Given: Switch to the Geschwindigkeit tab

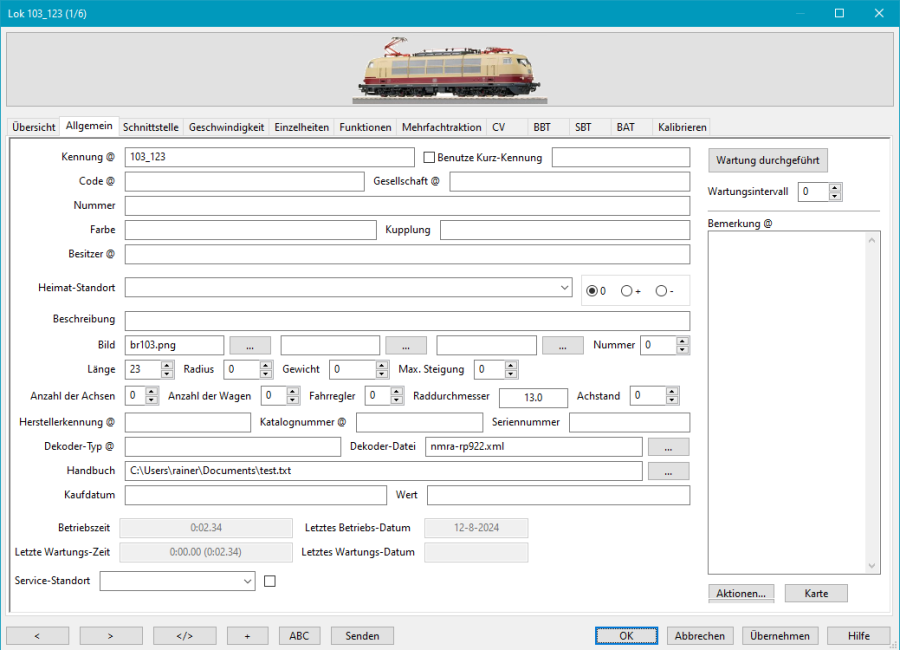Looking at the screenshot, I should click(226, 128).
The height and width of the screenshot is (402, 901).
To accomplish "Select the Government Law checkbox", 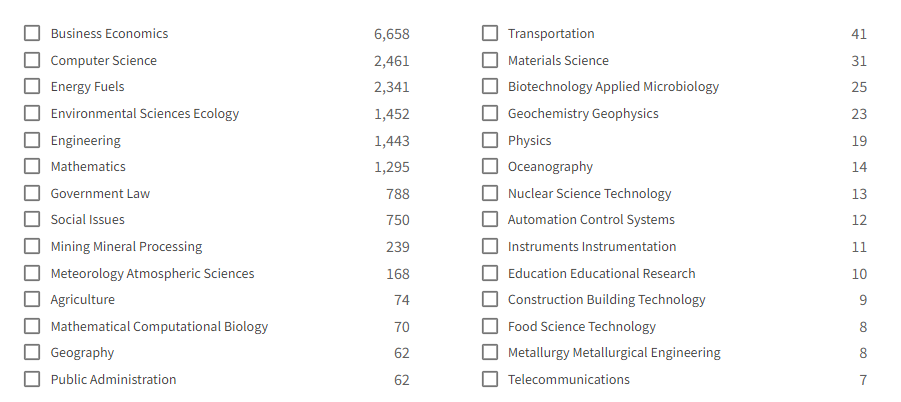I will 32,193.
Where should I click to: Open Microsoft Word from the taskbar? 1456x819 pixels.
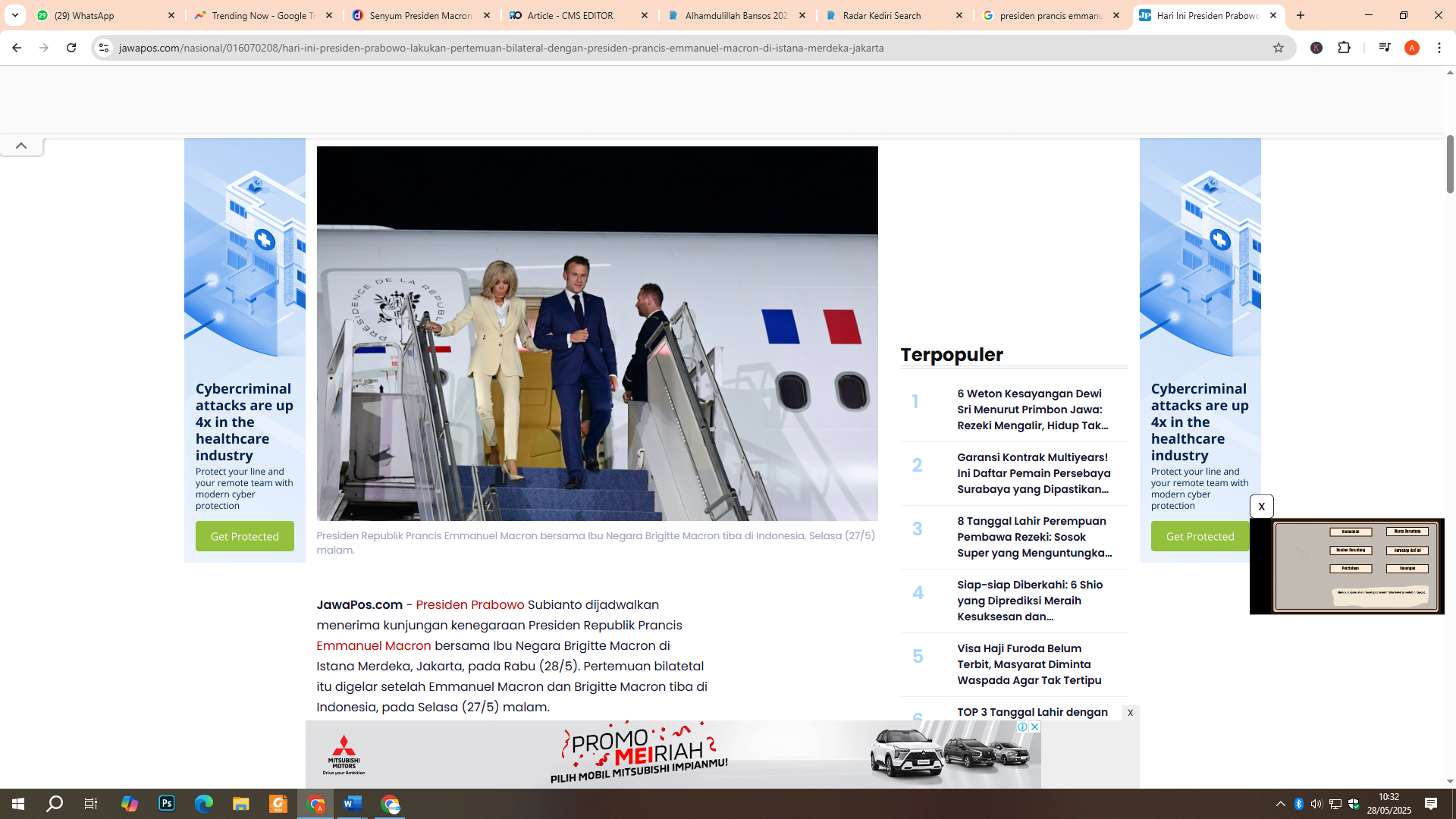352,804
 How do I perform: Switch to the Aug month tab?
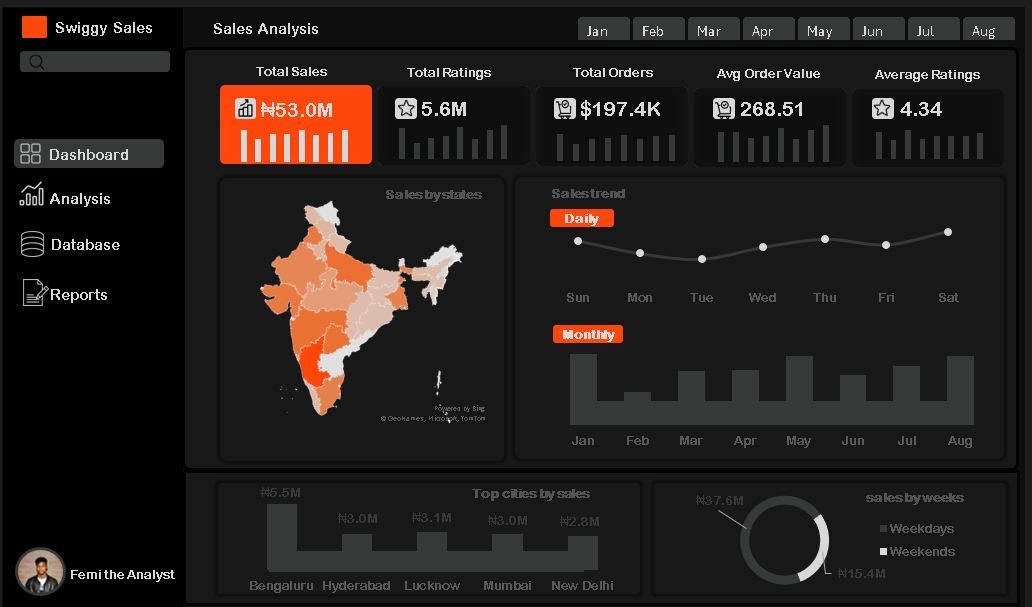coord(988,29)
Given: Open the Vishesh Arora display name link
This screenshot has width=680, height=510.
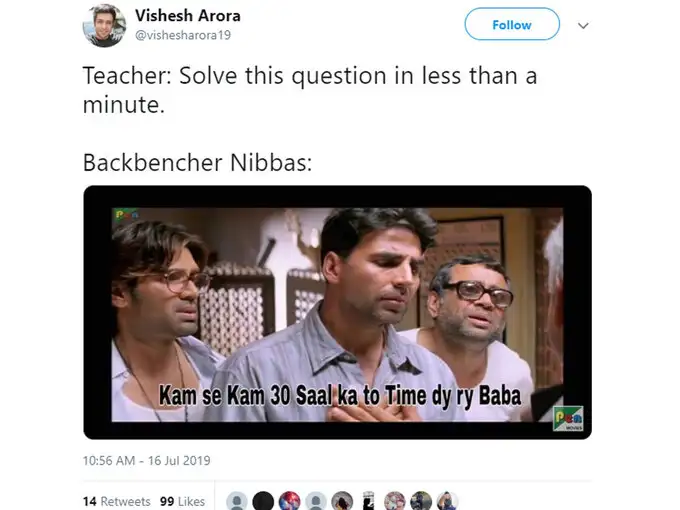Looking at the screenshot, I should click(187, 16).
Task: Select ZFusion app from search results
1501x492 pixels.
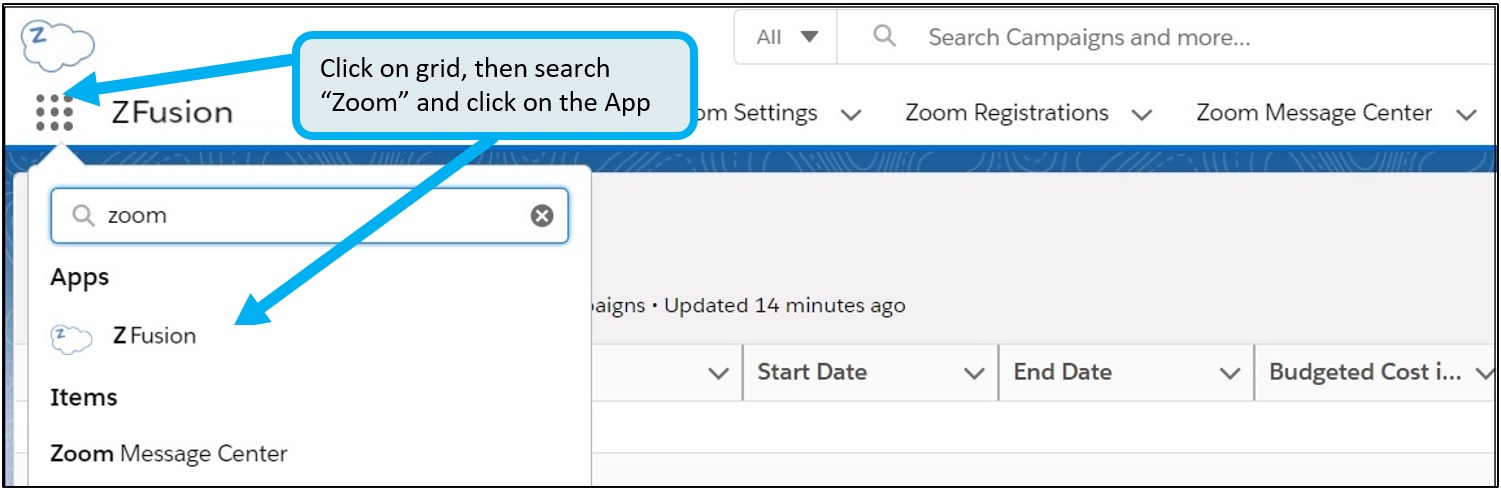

* * *

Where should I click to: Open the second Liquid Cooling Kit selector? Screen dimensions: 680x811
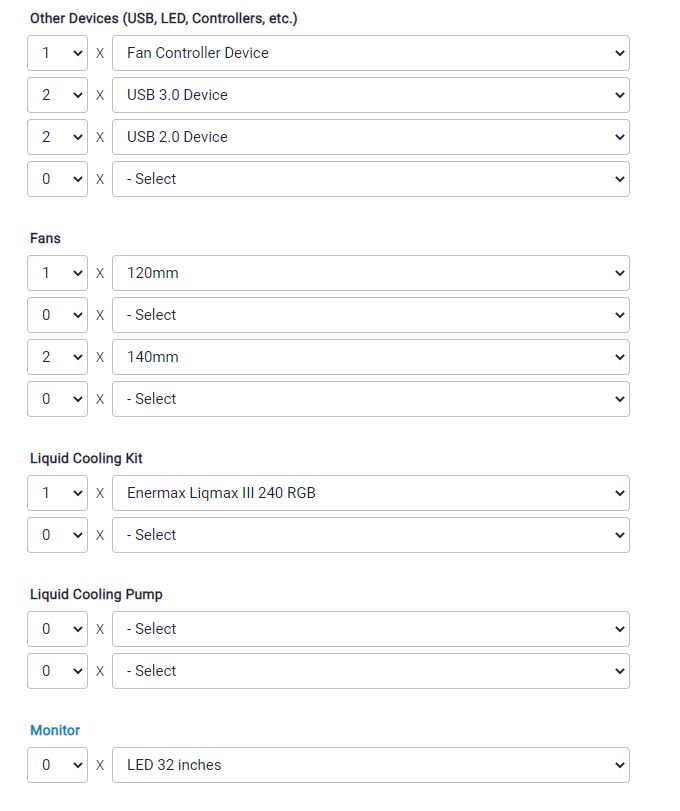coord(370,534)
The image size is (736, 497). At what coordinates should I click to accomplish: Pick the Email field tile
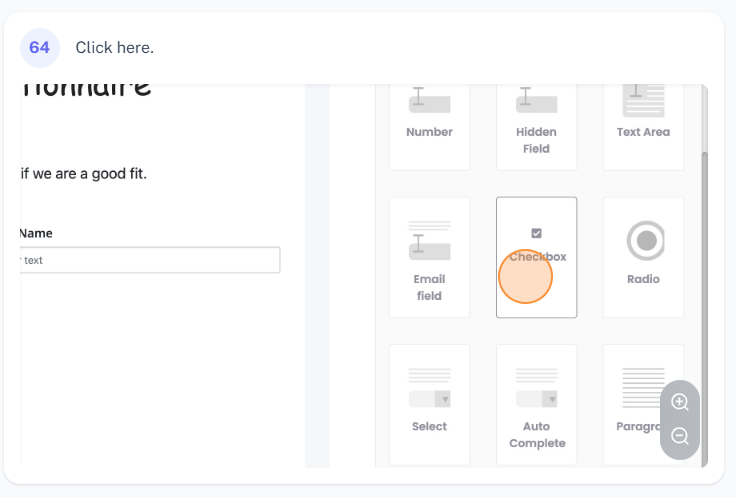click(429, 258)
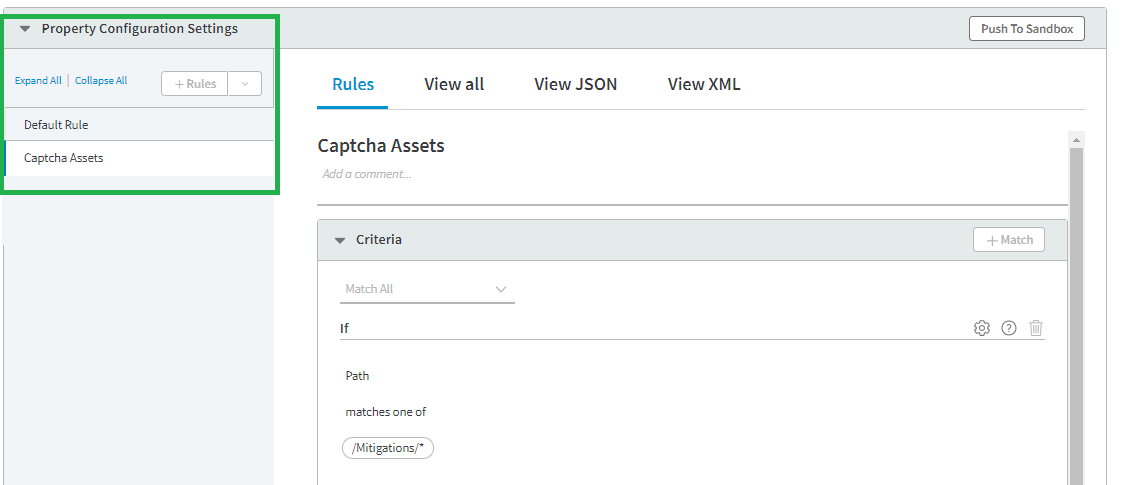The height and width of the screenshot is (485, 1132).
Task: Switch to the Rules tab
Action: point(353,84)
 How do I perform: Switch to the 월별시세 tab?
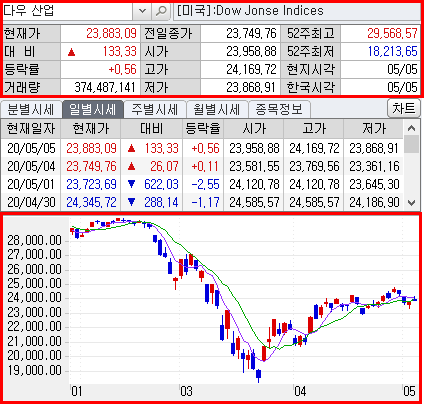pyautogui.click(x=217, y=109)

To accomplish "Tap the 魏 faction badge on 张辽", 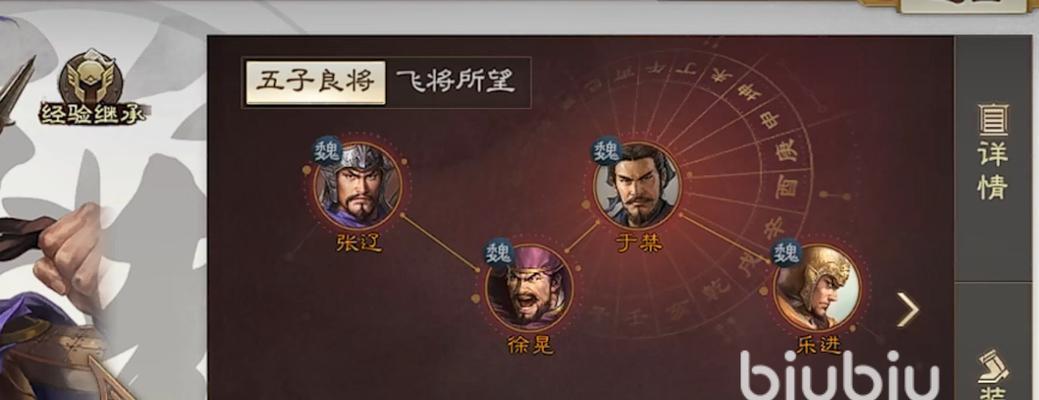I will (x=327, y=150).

GOAL: Reproduce the listing word for word, from the line that contains "How do I perform: Switch to the Aug" through the line that contains "1501x492 pixels.", with both of those lines included. Leave the pictures out of your answer.

TASK OUTPUT:
 How do I perform: Switch to the Aug month tab?
coord(988,29)
Given: Open the Vishesh Arora display name link
This screenshot has width=680, height=510.
Looking at the screenshot, I should click(187, 16).
Task: Select ZFusion app from search results
1501x492 pixels.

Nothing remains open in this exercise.